2D45 細胞骨格の変形分布とカルシウム応答の同時計測による細胞の力覚システムの検討

Abstract

This paper describes a novel method to investigate a cell mechanosensing system and the quantitative relationship between the deformation of cytoskeletal structure and the change of intracellular calcium ion concentration as biochemical response in a living cell stimulated by a micropipette. Gene transfection of green fluorescent protein enabled visualization of actin cytoskeleton in cells. Local deformation was applied to a cell by a micropipette and the displacement distribution of actin cytoskeleton in the whole cell was automatically obtained from the two images of the cell before and after deformation by using Kanade-Lucas-Tomasi method which is one of the feature tracking algorithms. Intracellular calcium ion response to the same mechanical stimulation was measured as the spatial and temporal changes of intensity of a fluorescent marker loaded to osteoblasts. These measurement were simultaneously conducted in order to clarify the mechanism of converting mechanical deformation into calcium signaling in a cell. As a result, the change of intracellular calcium ion concentration increases with increasing the displacement of actin cytoskeleton and calcium ion response starts in the area of large cytoskeletal displacement. These indicate that the deformation distribution of actin cytoskeleton is highly related to the cell mechanosensing system.
----------------------------------------
> [Task directions]:
According to the abstract, which method was used to obtain the displacement distribution of the actin cytoskeleton from the before-and-after images?
----------------------------------------
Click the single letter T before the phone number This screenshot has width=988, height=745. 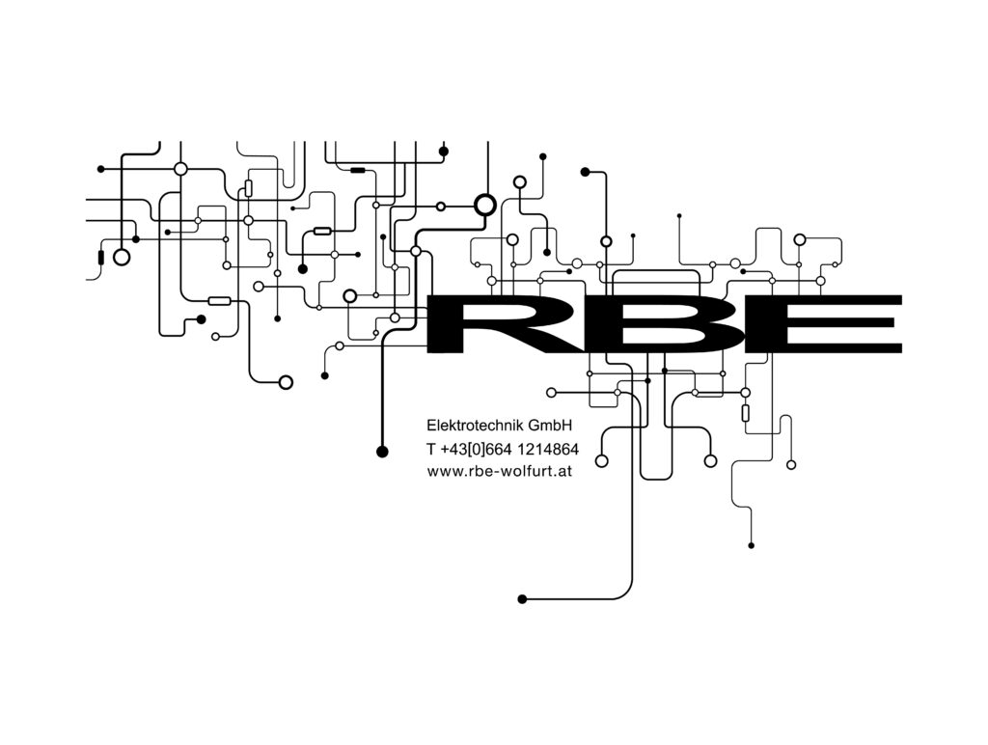click(x=431, y=450)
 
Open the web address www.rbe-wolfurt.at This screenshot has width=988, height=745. click(x=499, y=471)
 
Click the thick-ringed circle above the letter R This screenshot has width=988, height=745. click(x=484, y=205)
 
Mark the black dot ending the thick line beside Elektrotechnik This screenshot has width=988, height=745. click(x=382, y=452)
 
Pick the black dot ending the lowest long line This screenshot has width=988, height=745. click(x=522, y=598)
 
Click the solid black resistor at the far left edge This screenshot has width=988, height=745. click(x=100, y=257)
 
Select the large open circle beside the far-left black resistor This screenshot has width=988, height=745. click(x=122, y=257)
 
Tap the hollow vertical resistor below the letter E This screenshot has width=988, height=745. click(x=746, y=413)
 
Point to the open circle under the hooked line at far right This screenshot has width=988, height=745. click(x=791, y=465)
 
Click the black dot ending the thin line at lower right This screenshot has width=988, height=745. click(x=751, y=546)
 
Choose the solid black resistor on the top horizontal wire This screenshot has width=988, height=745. click(x=358, y=170)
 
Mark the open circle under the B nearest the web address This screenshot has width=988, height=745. click(x=602, y=460)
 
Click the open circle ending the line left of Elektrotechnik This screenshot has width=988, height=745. click(x=286, y=382)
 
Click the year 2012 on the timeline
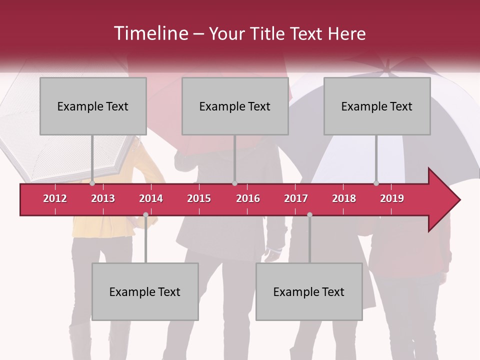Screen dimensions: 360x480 click(x=55, y=198)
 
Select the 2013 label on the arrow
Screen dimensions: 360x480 click(x=103, y=198)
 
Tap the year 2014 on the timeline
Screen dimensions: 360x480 click(x=151, y=198)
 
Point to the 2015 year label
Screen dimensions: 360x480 click(x=199, y=198)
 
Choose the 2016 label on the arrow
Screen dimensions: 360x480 click(x=248, y=198)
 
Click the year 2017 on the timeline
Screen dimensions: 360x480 click(x=296, y=198)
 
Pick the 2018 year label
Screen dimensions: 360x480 click(x=344, y=198)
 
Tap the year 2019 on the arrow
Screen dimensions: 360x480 click(x=392, y=198)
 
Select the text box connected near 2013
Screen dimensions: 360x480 click(x=93, y=106)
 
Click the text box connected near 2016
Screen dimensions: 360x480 click(x=235, y=106)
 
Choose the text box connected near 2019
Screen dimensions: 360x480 click(x=377, y=106)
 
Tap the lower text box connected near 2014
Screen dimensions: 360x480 click(x=145, y=292)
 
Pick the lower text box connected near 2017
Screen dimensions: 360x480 click(x=309, y=292)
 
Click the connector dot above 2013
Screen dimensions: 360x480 click(x=92, y=184)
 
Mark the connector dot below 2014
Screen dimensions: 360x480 click(x=146, y=214)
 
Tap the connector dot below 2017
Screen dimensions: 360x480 click(x=310, y=214)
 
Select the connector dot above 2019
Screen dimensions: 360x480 click(x=376, y=184)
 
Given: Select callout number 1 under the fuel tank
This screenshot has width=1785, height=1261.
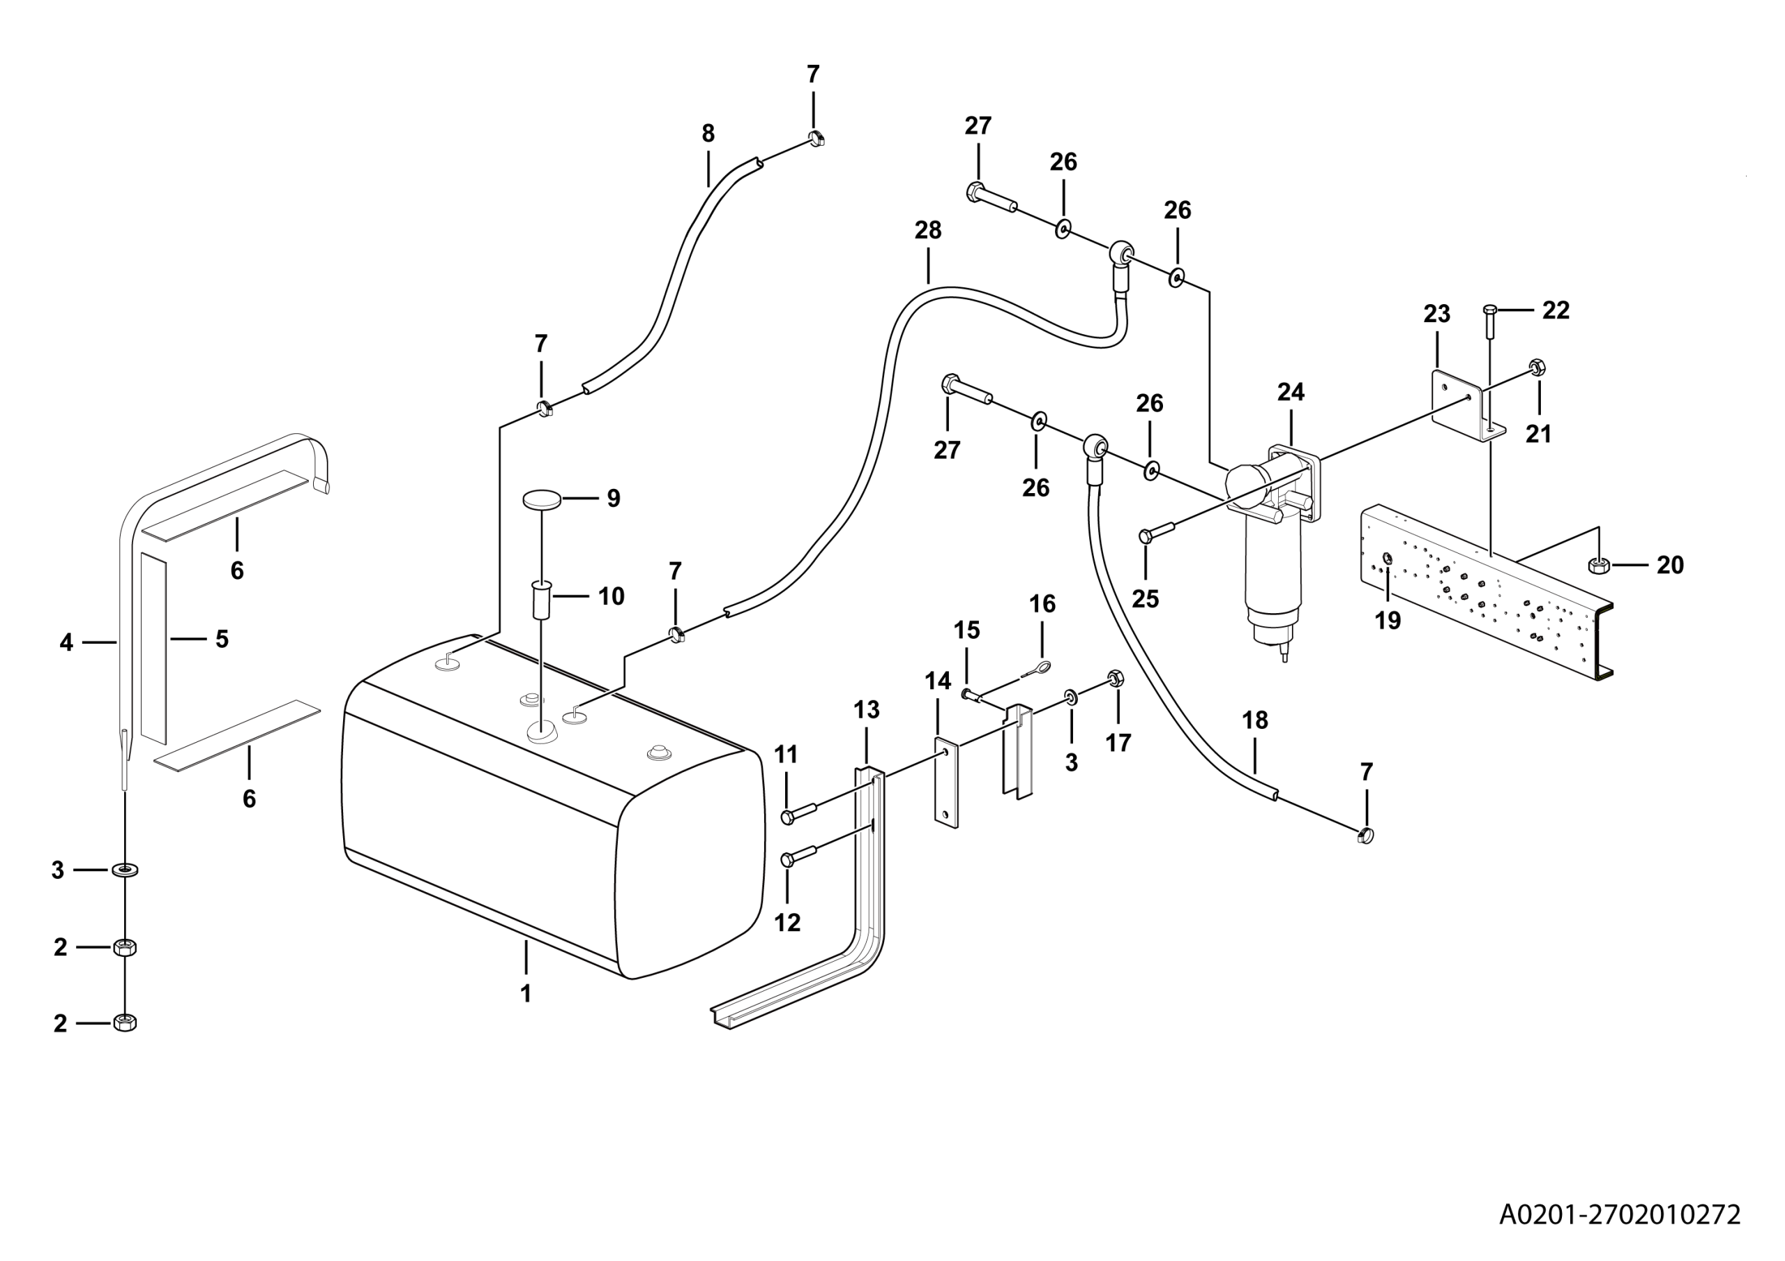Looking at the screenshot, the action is click(526, 994).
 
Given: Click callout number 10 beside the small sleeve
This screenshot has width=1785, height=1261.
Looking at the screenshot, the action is click(611, 596).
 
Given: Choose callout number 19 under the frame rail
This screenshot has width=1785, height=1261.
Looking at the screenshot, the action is click(1388, 621).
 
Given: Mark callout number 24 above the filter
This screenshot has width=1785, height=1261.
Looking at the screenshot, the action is click(1291, 392).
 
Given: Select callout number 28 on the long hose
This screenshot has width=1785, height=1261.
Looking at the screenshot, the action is click(927, 230).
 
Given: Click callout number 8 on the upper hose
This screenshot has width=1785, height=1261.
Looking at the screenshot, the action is click(708, 134).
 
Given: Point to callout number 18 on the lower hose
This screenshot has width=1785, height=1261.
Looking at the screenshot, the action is click(1255, 720).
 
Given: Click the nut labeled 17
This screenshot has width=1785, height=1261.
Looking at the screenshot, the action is click(1114, 679).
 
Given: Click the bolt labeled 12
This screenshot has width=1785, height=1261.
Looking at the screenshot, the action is click(798, 859).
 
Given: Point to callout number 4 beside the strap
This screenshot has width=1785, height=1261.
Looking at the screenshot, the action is click(66, 643).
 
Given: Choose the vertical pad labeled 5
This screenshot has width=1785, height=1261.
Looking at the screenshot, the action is click(153, 647).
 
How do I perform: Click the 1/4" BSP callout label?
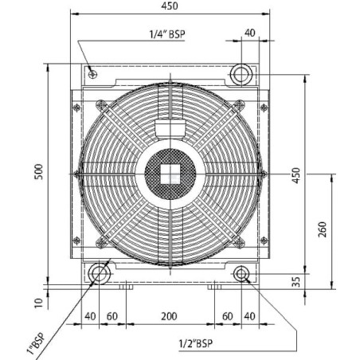coord(167,34)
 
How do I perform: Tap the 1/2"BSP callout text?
coord(196,343)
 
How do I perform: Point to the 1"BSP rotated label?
coord(37,343)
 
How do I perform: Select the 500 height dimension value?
coord(39,172)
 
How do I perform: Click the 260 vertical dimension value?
coord(322,229)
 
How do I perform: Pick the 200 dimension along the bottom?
coord(169,316)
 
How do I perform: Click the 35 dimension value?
coord(295,282)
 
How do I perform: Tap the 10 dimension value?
coord(39,303)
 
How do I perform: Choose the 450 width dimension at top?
coord(170,6)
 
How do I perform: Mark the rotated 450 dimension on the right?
coord(295,175)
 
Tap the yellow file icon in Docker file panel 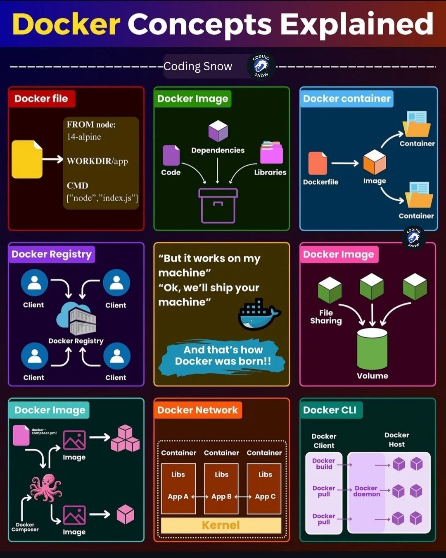click(27, 160)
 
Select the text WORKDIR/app click(97, 161)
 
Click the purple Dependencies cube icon click(218, 131)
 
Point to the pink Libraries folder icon click(271, 153)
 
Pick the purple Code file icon click(171, 155)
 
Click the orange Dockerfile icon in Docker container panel click(318, 163)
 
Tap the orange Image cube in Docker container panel click(375, 162)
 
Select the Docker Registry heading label click(52, 254)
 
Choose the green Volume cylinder click(372, 349)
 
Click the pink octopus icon click(46, 488)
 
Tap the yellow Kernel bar click(221, 525)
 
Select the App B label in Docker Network click(221, 496)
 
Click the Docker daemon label click(367, 491)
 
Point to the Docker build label click(324, 464)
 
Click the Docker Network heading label click(197, 410)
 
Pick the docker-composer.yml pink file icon click(21, 435)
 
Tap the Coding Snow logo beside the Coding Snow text click(261, 66)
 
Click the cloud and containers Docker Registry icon click(77, 319)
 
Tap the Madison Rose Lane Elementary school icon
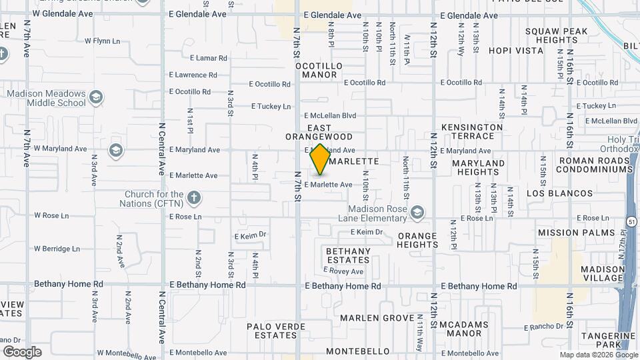click(x=417, y=213)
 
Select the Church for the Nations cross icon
click(x=194, y=198)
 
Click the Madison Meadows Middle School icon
click(x=96, y=98)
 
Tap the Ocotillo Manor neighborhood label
click(x=319, y=71)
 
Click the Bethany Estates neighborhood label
click(x=347, y=255)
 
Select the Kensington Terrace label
click(x=472, y=131)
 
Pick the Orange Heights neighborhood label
click(x=417, y=240)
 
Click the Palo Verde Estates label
click(x=276, y=331)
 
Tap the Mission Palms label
click(x=566, y=233)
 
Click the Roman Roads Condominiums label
click(x=595, y=165)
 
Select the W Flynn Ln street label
click(x=102, y=41)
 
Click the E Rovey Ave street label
click(x=343, y=271)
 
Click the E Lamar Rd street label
click(x=208, y=58)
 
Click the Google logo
click(x=22, y=351)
----------------------------------------
> [Output]:
The Kanade-Lucas-Tomasi method, a feature tracking algorithm.